Сейчас она ни о чем не спрашивала, а он ничего не объяснял. Чутко уловив его настроение, она с ленивой грацией, в два приема спустила с себя светлые трусики, оставшись в просторном оранжевом халате, и села на диван напротив него. Бедра ее разъехались, раздвинув полы халата, и рука прикрыла клинышек жестковатых отчетливо черных волос. Медленными движениями пальцев она приблизилась к заветной точке и стала ласкать себя, не сводя с него глаз. Он принялся раздеваться, путаясь в рукавах рубашки, она продолжала мягко массировать самое основание опушенного разреза, не скрывая приступов наслаждения. Бархатков выпутался из рубашки, ловко опустился перед ней на колени и припал влажным шершавым языком к горячему разрезу, млея от легких судорог удовольствия. Валя, не прекращая своих движений, бесстыдно предложила всю себя, разверзнув малиновую плоть навстречу трепетавшему языку.

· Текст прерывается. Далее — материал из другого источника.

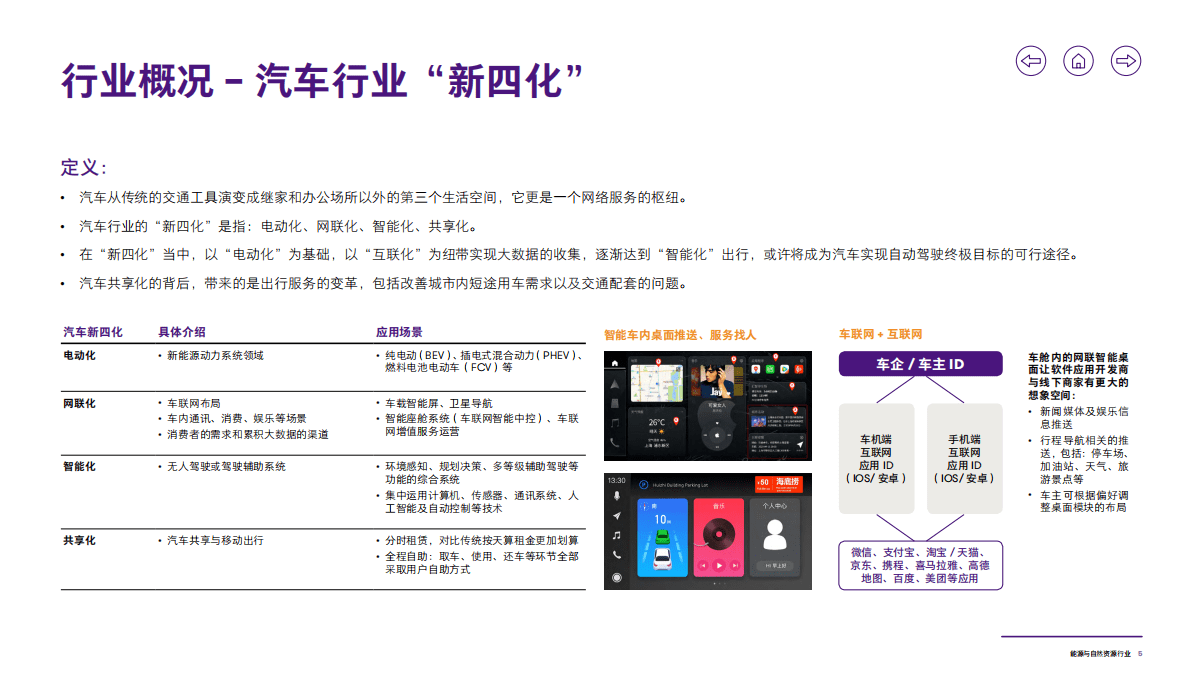
Task: Select the circular record icon at sidebar bottom
Action: point(616,579)
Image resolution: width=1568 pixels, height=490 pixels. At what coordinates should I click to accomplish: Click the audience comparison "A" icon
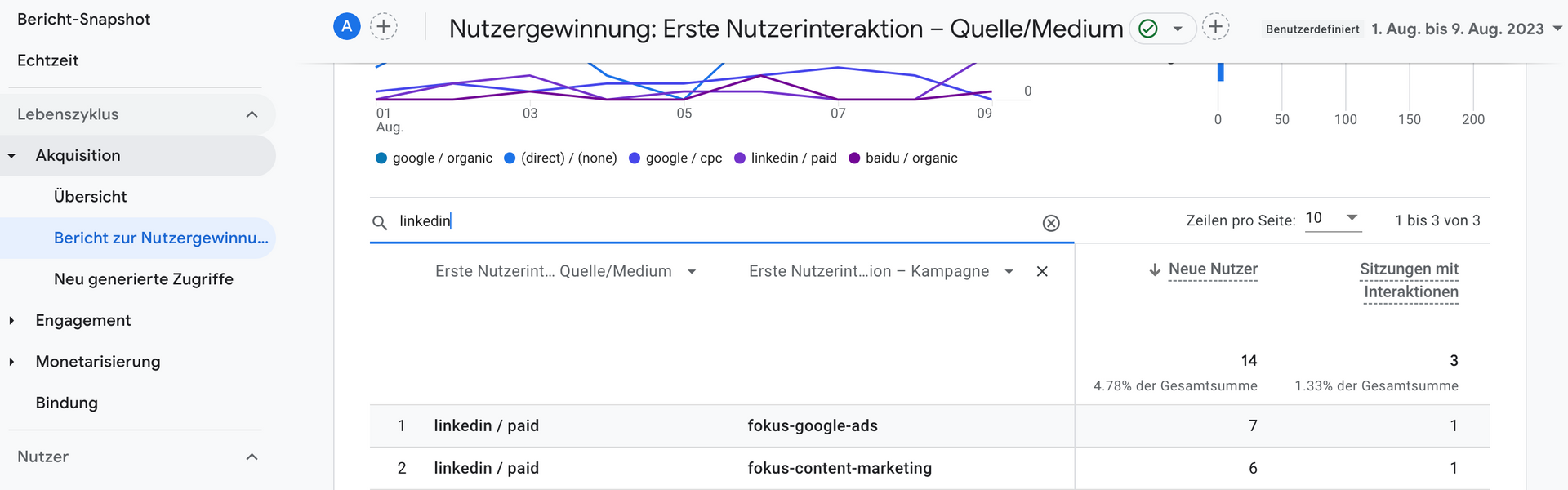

Очень быстро она достигла точки кипения и неожиданно целомудренно взорвалась, сдерживая себя изо всех сил, а затем восторженно и жадно опустошила разъярившегося Бархаткова. После обидного равнодушия жены ее хищные и внимательные ласки были приятны вдвойне. Они лежали, прижавшись друг к другу животами и укрывшись оранжевым халатом. Бархаткову лениво думалось о том, что по части любовных импровизаций Валя, пожалуй, не уступит Эле. Мысль эта, почему-то, приятно согревала.
Потом они, деля халат на двоих, читали поэму. Валентина не сказала, нравится ей поэма или нет; она, глядя на него как на бога, привлекла его к себе и податливым, рабски покорным телом и благодарными стонами выразила все свое восхищение. Слишком ясно было, кого здесь считают гением и повелителем.
Вечером Бархатков как ни в чем ни бывало явился домой. Жена, ни о чем не спрашивая, накормила его вкусным ужином. Запеченная рыба была бесподобна. К его приходу явно готовились. Его, судя по всему, продолжали считать своим мужем. А он вот не знал, есть ли у него жена.
Гремя посудой у раковины и стоя к нему спиной, Эвелина сказала, смахивая прядь со лба:
– Да, чуть не забыла, передаю тебе просьбу Серова. Ты не мог бы посвятить свою поэму ему?
– Мою поэму? «Агорафобию»?
– Да, твою замечательную поэму.
– Этому напыщенному Дон Жуану? Этому черному человеку?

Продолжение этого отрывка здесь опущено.